Uber's application to operate in B.C. localities beyond Metro Vancouver — including Kelowna and Victoria — has been denied by the provincial Passenger Transportation Board.
The ride-hailing startup was allowed to operate in Metro Vancouver in January 2020, after a protracted licensing period and protests from local taxi companies. It had applied to set up operations in the rest of B.C. on Aug. 31, 2020.
The board says protests from local taxi companies, throughout the cities that Uber planned to expand into, led to it retaining an external consultant, Dr. Dan Hara, to investigate the impact of the pandemic on local taxi companies' revenues.
Subsequently, they found that there was a marked decrease in people using taxis, both due to the pandemic and because of the impact of ride-hailing startups like Uber and Lyft.
"The [PTB] is satisfied that Uber is fit, proper and capable of providing the proposed service," the board says in its decision.
"In the current circumstances, however, the board is not convinced that there exists a public need for the service applied for."
The PTB also says Uber's proposed expansion would not "promote sound economic conditions" for the passenger transport industry.
Significant drop in taxi, ride-hailing usage
In denying the application, the PTB said the "objective evidence" gathered with the help of Hara showed a low passenger demand for taxis and ride-hailing services throughout 2020 and 2021.
The number of cab trips, province-wide, in May 2021 was 26 per cent less than the number of trips in May 2019.
Only one market, the Okanagan-Kootenay-Boundary-Cariboo region, saw an increase in trips in May 2021 compared to pre-pandemic levels.
Percentage change in cab trips in B.C. in May 2021 compared to May 2019
The other markets saw marked decreases.
In the Lower Mainland — where Uber and Lyft are active — trips with taxi companies specifically declined by nearly two-thirds compared to May 2019, and trips with taxis and ride-hailing services dropped by eight per cent overall.

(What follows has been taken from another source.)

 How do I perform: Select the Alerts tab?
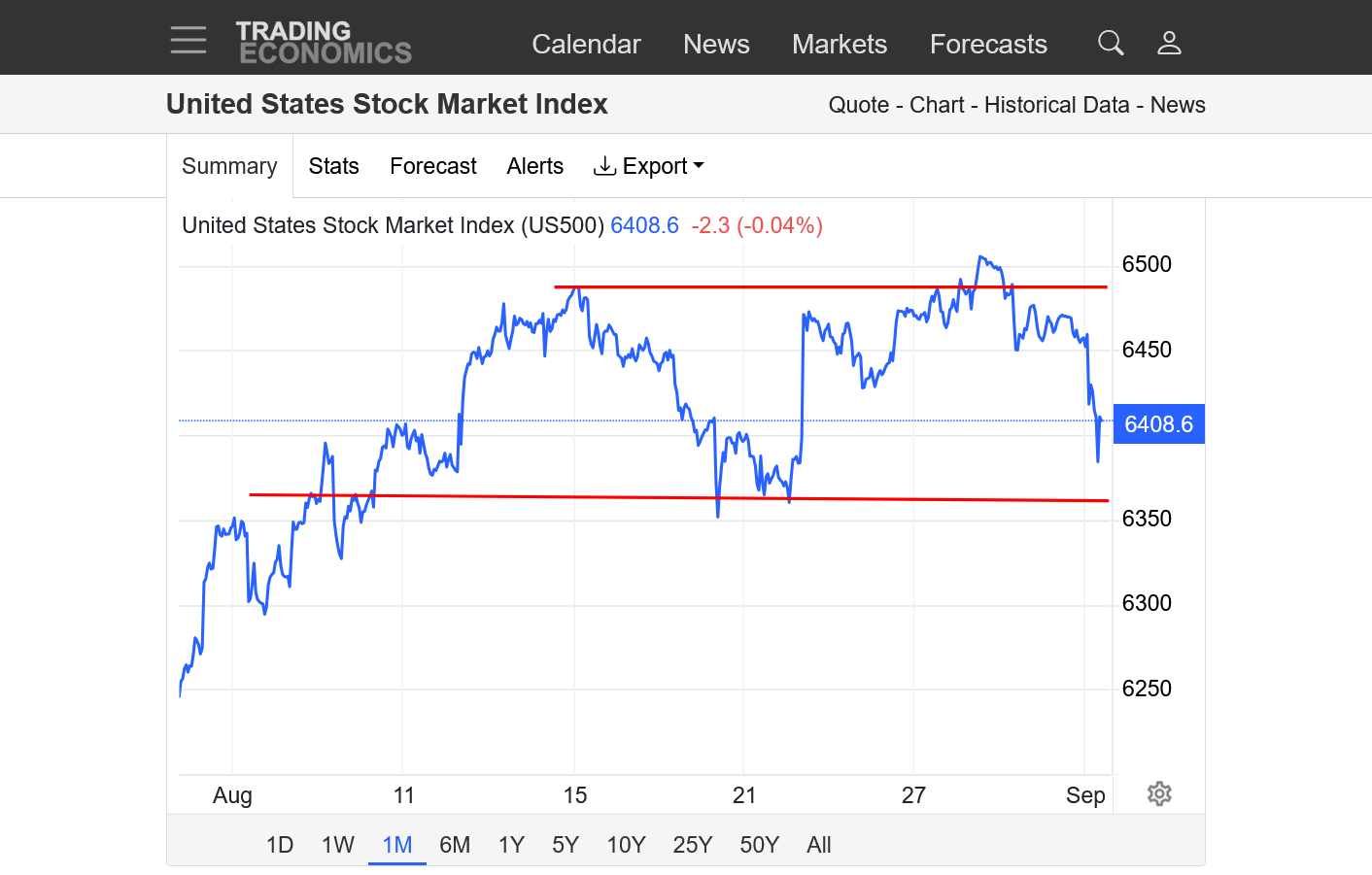click(x=534, y=166)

Various taxi companies argued that they were being squeezed by the entry of ride-hailing apps into the market. Moreover, an ongoing shortage of taxi drivers resulting from pandemic safety concerns has created pressure for existing drivers, incentivizing many to operate with Uber and Lyft instead.

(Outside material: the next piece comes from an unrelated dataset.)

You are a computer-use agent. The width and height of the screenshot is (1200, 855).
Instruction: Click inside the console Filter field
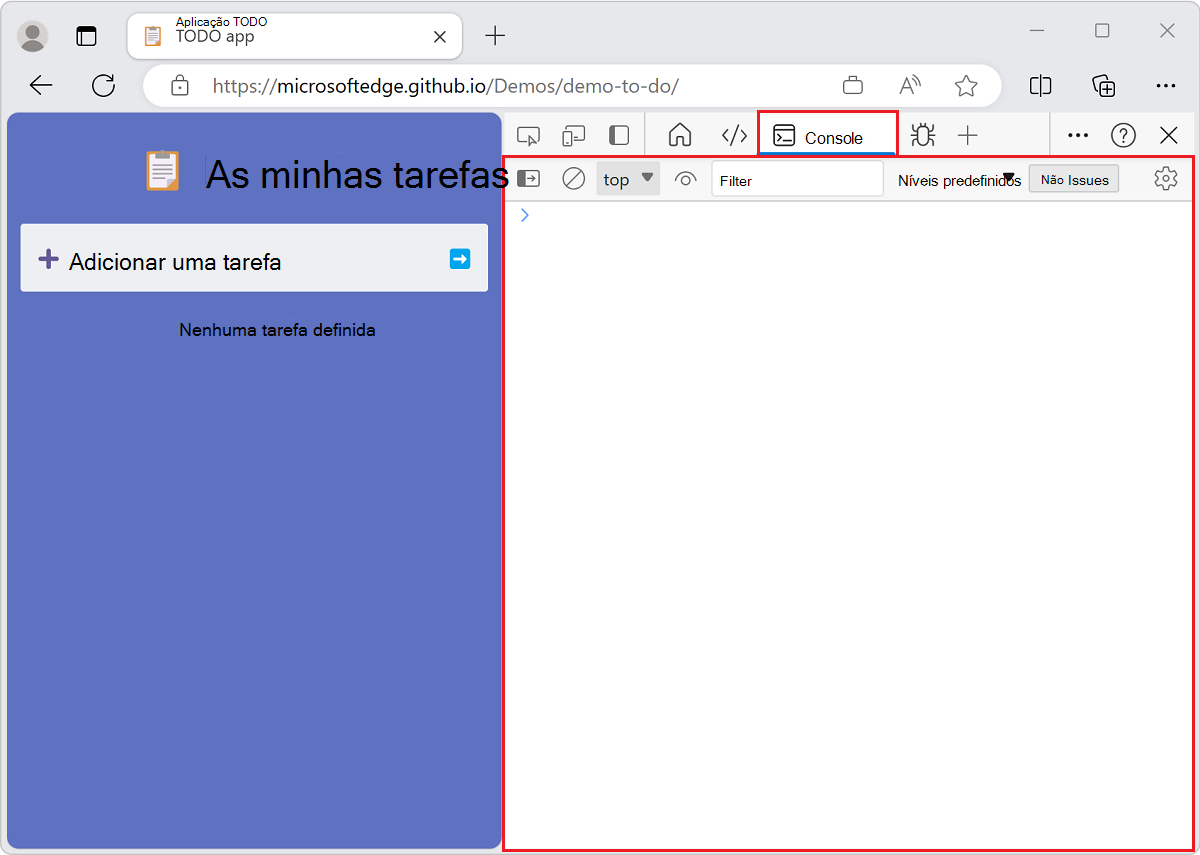pos(797,179)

"The board is concerned that granting this application at this time would unduly harm existing [ride-hailing] and taxi companies," the decision says. "It finds the markets in the regions applied for are unable to absorb more competition at this time."
In its application, Uber argued that a "significant" number of users in Victoria and Kelowna opened their app trying to find cabs between Sept. 2019 and Aug. 2020, demonstrating that there was a need for their services there.
They also said that they offered a "more reliable option" in smaller communities where services were inconsistent.
"Ride-hailing … [makes] it easier and more affordable to get around," the company is quoted as saying.
A special committee is set to review the impact of the ride-hailing industry on B.C.'s taxi companies. It will release its findings in July 2023.